Second, Ortega has a chapter entitled, “Forgiveness Doesn’t Mean You Forgive the Person Right Away.”  Ortega reasonably notes that forgiveness is often a process for us, for getting over an offense against us may take time.  Even after we have forgiven a person, something may happen that triggers our pain all over again.  Ortega is aware that there are Scriptures that appear to command the opposite: Ephesians 4:26 exhorts people not to let the sun go down on their wrath, which seems to command immediate forgiveness, not forgiveness that is a process.  This chapter would have been better had Ortega attempted to reconcile Ephesians 4:26 with her belief that forgiveness can be a process, and also if Ortega had supported from Scripture her proposal that forgiveness can be a process.  In Appendix B, Ortega lists three Scriptures under this topic, and they are relevant, on some level (i.e., II Corinthians 2:5-6 depicts Paul and the Corinthian Christians recovering from grief after an offense, and Psalm 51:16-17 says that God will not despise a broken spirit).  Still, her point would have been strengthened had she presented Scriptural examples of people who struggled to forgive right away, yet were loved and honored by God.  A possible example that comes to my mind is Paul’s long-term journey towards accepting Mark (Acts 15:37-39; II Timothy 4:11).

Third, Ortega suggests that people write out their resentments and share that with an accepting friend or counselor.  As Ortega most likely knows, a similar approach is employed within Alcoholics Anonymous, as recovering alcoholics write out their resentments and share them with a sponsor.  That is a sensible approach, for talking things out with someone else can help a person feel better.  There are many people, however, who may struggle to find someone with whom they can share their resentments.  They may struggle with forming relationships with people, or perhaps they cannot think of anyone whom they trust enough to hear their resentments.  The book would have been better had it offered advice to people in that situation.
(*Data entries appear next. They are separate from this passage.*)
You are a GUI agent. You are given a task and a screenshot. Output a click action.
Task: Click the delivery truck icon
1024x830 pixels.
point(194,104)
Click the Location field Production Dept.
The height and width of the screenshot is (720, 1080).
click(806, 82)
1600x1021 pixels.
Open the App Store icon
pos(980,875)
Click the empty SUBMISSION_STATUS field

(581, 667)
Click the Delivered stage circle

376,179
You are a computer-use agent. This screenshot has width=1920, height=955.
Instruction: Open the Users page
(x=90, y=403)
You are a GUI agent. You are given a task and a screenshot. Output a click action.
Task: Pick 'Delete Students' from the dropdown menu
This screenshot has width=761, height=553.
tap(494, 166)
Finally, while the book was very specific about what forgiveness is not, it could have been clearer in defining what forgiveness is.  I cannot be too critical here, for the book, on some level, did present a picture of forgiveness.  Part of it, for Ortega, is not continually dwelling on offenses.  Part of it is forsaking malice.  Part of it is cultivating a peace of mind and moving on with one’s life.  Part of it is having concern for one’s enemy’s well-being.  Those are all important insights, but I think that, somewhere in the book, perhaps in the beginning or after the chapters about what forgiveness is not, Ortega should have included a concise paragraph offering a definition of forgiveness.

I received a complimentary copy of this book from the publisher through Bookcrash.  My review is honest!